If we talk about joy all the time, are we ignoring the great needs and suffering of the world?
~ Mary Clark Moschella
In the season of the Coronavirus Pandemic, this is a very important question. Can we indeed hold together joy and beauty with suffering, great needs and grief?
This question belongs to the entire world in this moment.
When Rev. Dr. Mary Moschella began to gather stories for her book Caring for Joy, she found her self seeking examples of people who live in such a way that they attend to difficult, painful and grief-filled work, yet they find a way to bring beauty and joy into that work. It is the ‘secret sauce’ of the healing they do.
Who are your examples of people who do amazing and difficult work… and do it with joy and beauty?
This week, we want to invite you to take time to thank those people in your life. The pastors, friends, parents, teachers, health care workers, chaplains, non-profit leaders, delivery drivers, professors, child-care givers, ministers, seminary staff, grocery workers, fire, EMT and police officers, cleaning staff, mentors, gas station attendants, farmers, transportation workers, technology experts, activists advocating for people and causes feeling the crush of the pandemic, all essential workers, and other unsung champions who are getting us through this time.
Head over to our 3MMM Facebook, this morning’s Instagram post, or the 3MMM Twitter feed, and share this image on a friend’s walls or in a message. Thank them for their work and tell them how it brings you joy to witness their dedication and commitment to caring and leading in this most difficult of times.
It was Paul Farmer, founder of Healthcare Partners who said, “Joy is the secret sauce” of caring for the health of people in countries with very limited resources. Listen as Mary tells us a bit of that story. Read more about Paul Farmer’s work in healthcare for those suffering with Covid-19 here.
Dr. Farmer wants to support beauty and joy in the lives of people who are suffering and seeking healing. Mary reminds us that “it’s easy to get burned out in our fields. And if we do ministry in a dreary and joyless way or feel that it’s only all about responding to emergencies, then the joy will drain out of the work.”

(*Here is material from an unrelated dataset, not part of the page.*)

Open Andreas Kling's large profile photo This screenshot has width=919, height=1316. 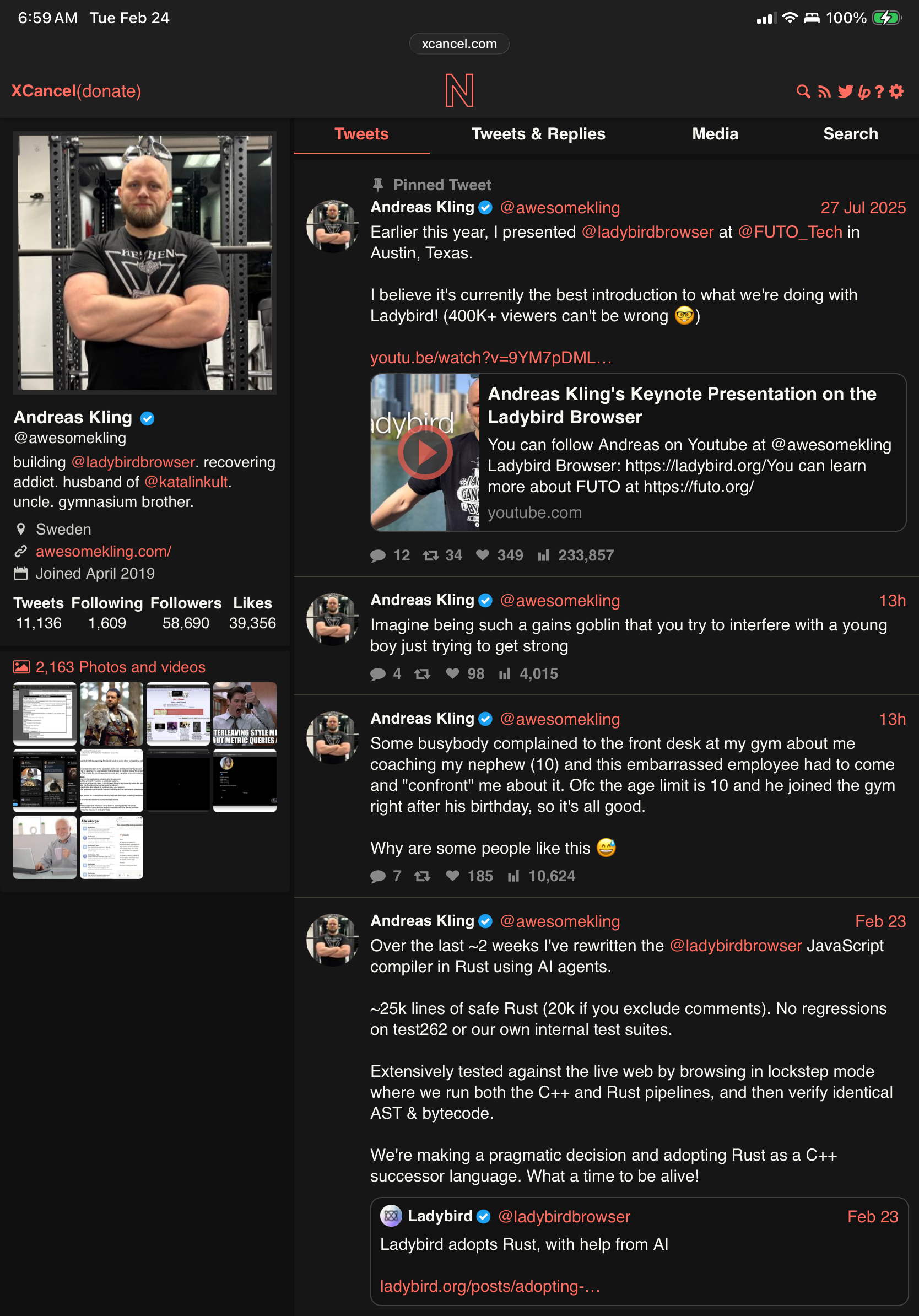pos(145,262)
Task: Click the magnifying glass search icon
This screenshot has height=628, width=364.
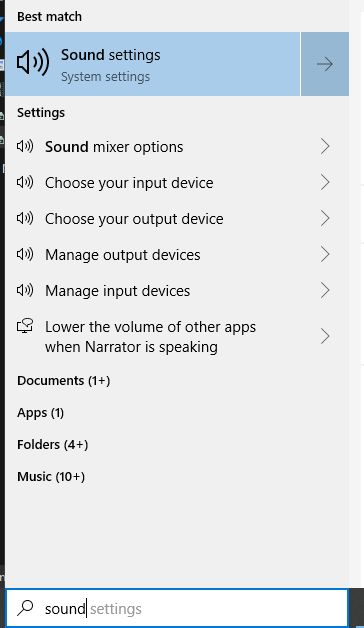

How are you grieving in this season of pandemic?
This week I am inviting you to do two things. First is to thank someone who is doing difficult and amazing work. Write a note, send an email, type up a text, tag them on social media. Just boost their day with a some gratitude. Second is to help us collect ways to care for grief in this season of social/physical distancing.
Part of a struggle leaning into joy or beauty is the mass of grief and loss that we are all feeling. Typically getting through grief involves some kind a social connection. Certainly some people need time alone. Yet many of us depend on each other to help us make it through.
In these days of pandemic when funerals are limited or postponed, gatherings of all kinds are impossible or delayed, we need to pay careful attention to how we are attending to our grief. Join us in this project this week: We need new rituals for #PandemicGrief, so we are making a collection and gathering of our best practices in this season of isolation.
As Mary wisely notes in our interview, If we don’t find beauty and joy, we “won’t be able to do our work.” To touch beauty and joy in the midst of suffering and loss, we need to support one another in grieving in new ways.
Let’s gather our best thoughts and practices and share them this week… and beyond.